**WHAT IS EXPECTED**
Reproduce each record exactly, leaving nothing out.

**EXERCISE MATERIAL**

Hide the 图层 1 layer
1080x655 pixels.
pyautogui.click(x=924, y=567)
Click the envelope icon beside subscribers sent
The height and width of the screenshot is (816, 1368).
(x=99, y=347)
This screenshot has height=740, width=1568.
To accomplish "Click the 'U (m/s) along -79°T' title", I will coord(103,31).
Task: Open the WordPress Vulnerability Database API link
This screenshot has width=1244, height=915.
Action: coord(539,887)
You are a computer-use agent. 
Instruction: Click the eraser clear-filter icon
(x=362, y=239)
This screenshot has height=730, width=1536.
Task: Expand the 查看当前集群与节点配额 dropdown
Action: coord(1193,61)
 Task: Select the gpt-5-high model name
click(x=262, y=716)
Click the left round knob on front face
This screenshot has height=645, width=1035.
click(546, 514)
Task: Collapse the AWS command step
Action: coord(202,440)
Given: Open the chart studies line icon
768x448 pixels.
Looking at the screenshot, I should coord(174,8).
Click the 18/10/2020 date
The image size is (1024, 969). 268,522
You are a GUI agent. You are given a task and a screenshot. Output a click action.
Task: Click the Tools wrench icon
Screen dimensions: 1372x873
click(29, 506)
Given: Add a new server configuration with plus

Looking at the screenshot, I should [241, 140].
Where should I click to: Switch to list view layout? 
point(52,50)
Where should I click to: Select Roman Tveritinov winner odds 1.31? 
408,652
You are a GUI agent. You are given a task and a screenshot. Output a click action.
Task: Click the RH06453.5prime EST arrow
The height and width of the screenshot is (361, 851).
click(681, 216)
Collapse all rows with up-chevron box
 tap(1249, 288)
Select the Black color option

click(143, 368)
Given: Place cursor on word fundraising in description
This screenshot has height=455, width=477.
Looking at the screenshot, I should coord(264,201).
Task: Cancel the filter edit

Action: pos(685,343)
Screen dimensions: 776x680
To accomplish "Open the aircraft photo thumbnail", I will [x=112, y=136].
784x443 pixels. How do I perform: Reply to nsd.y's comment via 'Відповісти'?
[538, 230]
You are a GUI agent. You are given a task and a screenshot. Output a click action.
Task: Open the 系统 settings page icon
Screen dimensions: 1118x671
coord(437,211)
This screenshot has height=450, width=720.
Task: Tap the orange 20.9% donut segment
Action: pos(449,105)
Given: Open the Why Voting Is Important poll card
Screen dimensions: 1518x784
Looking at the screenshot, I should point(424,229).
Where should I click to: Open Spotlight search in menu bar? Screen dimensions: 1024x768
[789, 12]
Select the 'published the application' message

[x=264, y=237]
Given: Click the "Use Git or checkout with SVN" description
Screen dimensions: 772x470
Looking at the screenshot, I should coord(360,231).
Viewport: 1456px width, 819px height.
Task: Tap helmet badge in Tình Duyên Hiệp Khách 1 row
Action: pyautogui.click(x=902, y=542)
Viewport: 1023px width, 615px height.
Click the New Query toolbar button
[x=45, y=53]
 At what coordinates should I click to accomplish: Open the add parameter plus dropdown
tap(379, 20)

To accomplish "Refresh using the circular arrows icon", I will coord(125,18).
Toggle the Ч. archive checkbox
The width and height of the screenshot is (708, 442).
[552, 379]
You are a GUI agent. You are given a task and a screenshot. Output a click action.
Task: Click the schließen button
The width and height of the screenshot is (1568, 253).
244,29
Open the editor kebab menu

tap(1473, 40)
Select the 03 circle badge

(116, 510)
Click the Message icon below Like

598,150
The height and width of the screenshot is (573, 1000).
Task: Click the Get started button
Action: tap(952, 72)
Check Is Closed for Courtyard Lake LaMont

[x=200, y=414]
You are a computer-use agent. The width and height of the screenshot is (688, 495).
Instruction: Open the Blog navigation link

**TASK SOLUTION**
Hide the 图层 1 layer
1080x655 pixels.
pyautogui.click(x=924, y=567)
Click the envelope icon beside subscribers sent
The height and width of the screenshot is (816, 1368).
(x=99, y=347)
This screenshot has height=740, width=1568.
To accomplish "Click the 'U (m/s) along -79°T' title", I will coord(103,31).
Task: Open the WordPress Vulnerability Database API link
This screenshot has width=1244, height=915.
Action: coord(539,887)
You are a computer-use agent. 
Instruction: Click the eraser clear-filter icon
(x=362, y=239)
This screenshot has height=730, width=1536.
Task: Expand the 查看当前集群与节点配额 dropdown
Action: coord(1193,61)
 Task: Select the gpt-5-high model name
click(x=262, y=716)
Click the left round knob on front face
This screenshot has height=645, width=1035.
click(546, 514)
Task: Collapse the AWS command step
Action: coord(202,440)
Given: Open the chart studies line icon
768x448 pixels.
Looking at the screenshot, I should coord(174,8).
Click the 18/10/2020 date
The image size is (1024, 969). 268,522
You are a GUI agent. You are given a task and a screenshot. Output a click action.
Task: Click the Tools wrench icon
Screen dimensions: 1372x873
click(29, 506)
Given: Add a new server configuration with plus

Looking at the screenshot, I should [241, 140].
Where should I click to: Switch to list view layout? 
point(52,50)
Where should I click to: Select Roman Tveritinov winner odds 1.31? 
408,652
You are a GUI agent. You are given a task and a screenshot. Output a click action.
Task: Click the RH06453.5prime EST arrow
The height and width of the screenshot is (361, 851).
click(681, 216)
Collapse all rows with up-chevron box
 tap(1249, 288)
Select the Black color option

click(143, 368)
Given: Place cursor on word fundraising in description
This screenshot has height=455, width=477.
Looking at the screenshot, I should coord(264,201).
Task: Cancel the filter edit

Action: pos(685,343)
Screen dimensions: 776x680
To accomplish "Open the aircraft photo thumbnail", I will [x=112, y=136].
784x443 pixels. How do I perform: Reply to nsd.y's comment via 'Відповісти'?
[538, 230]
You are a GUI agent. You are given a task and a screenshot. Output a click action.
Task: Open the 系统 settings page icon
Screen dimensions: 1118x671
coord(437,211)
This screenshot has height=450, width=720.
Task: Tap the orange 20.9% donut segment
Action: pos(449,105)
Given: Open the Why Voting Is Important poll card
Screen dimensions: 1518x784
Looking at the screenshot, I should point(424,229).
Where should I click to: Open Spotlight search in menu bar? Screen dimensions: 1024x768
[789, 12]
Select the 'published the application' message

[x=264, y=237]
Given: Click the "Use Git or checkout with SVN" description
Screen dimensions: 772x470
Looking at the screenshot, I should coord(360,231).
Viewport: 1456px width, 819px height.
Task: Tap helmet badge in Tình Duyên Hiệp Khách 1 row
Action: pyautogui.click(x=902, y=542)
Viewport: 1023px width, 615px height.
Click the New Query toolbar button
[x=45, y=53]
 At what coordinates should I click to accomplish: Open the add parameter plus dropdown
tap(379, 20)

To accomplish "Refresh using the circular arrows icon", I will coord(125,18).
Toggle the Ч. archive checkbox
The width and height of the screenshot is (708, 442).
[552, 379]
You are a GUI agent. You are given a task and a screenshot. Output a click action.
Task: Click the schließen button
The width and height of the screenshot is (1568, 253).
244,29
Open the editor kebab menu

tap(1473, 40)
Select the 03 circle badge

(116, 510)
Click the Message icon below Like

598,150
The height and width of the screenshot is (573, 1000).
Task: Click the Get started button
Action: tap(952, 72)
Check Is Closed for Courtyard Lake LaMont

[x=200, y=414]
You are a computer-use agent. The width and height of the screenshot is (688, 495).
Instruction: Open the Blog navigation link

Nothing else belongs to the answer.